(Given data begins)
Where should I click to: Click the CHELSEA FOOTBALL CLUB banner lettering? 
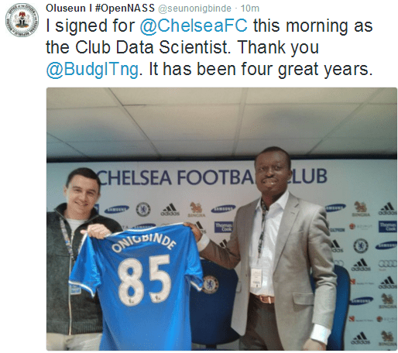point(211,178)
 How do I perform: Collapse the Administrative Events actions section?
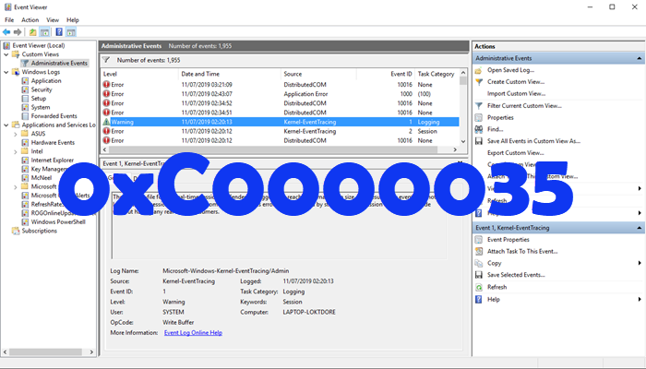pos(636,58)
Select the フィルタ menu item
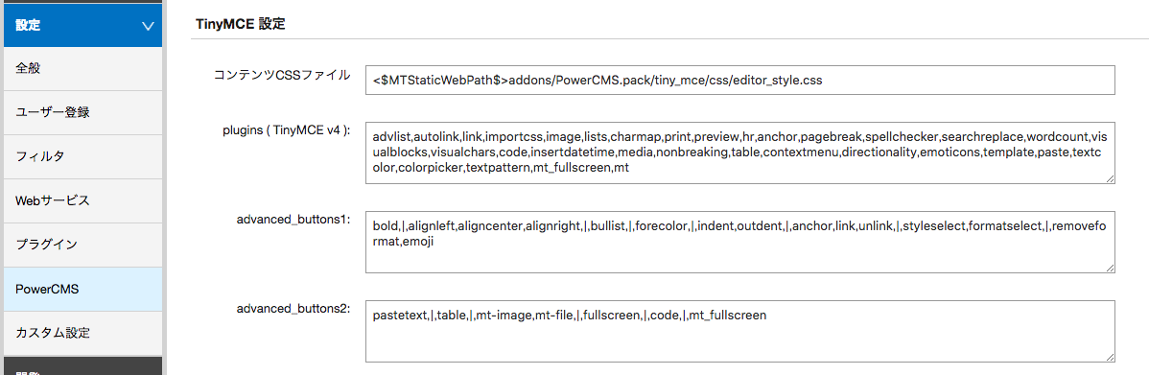1149x375 pixels. [x=82, y=156]
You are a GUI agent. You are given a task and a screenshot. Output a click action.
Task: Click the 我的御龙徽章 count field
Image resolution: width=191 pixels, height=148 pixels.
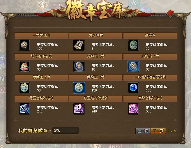coord(66,131)
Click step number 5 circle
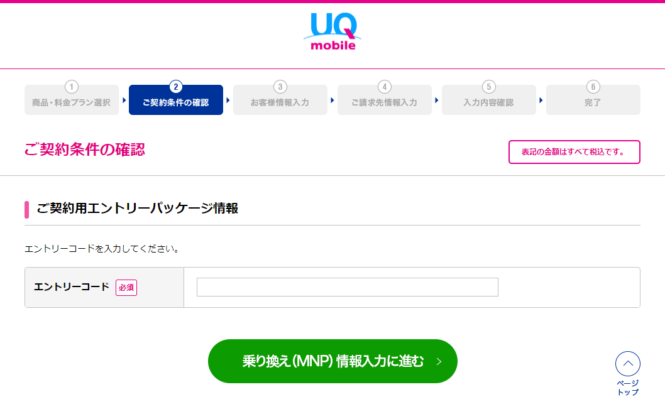This screenshot has width=665, height=414. pyautogui.click(x=488, y=87)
(Given data ends)
• Brief: Copy the entries above exactly from the line with "Select the フィルタ menu item" down to their last line, both ends included. Do not copy any pictures.

• Response to the exercise:
Select the フィルタ menu item
1149x375 pixels. [x=82, y=156]
You are a GUI agent. You are given a task and a screenshot. Output a click action.
Task: Click the 我的御龙徽章 count field
Image resolution: width=191 pixels, height=148 pixels.
coord(66,131)
Click step number 5 circle
This screenshot has width=665, height=414. pyautogui.click(x=488, y=87)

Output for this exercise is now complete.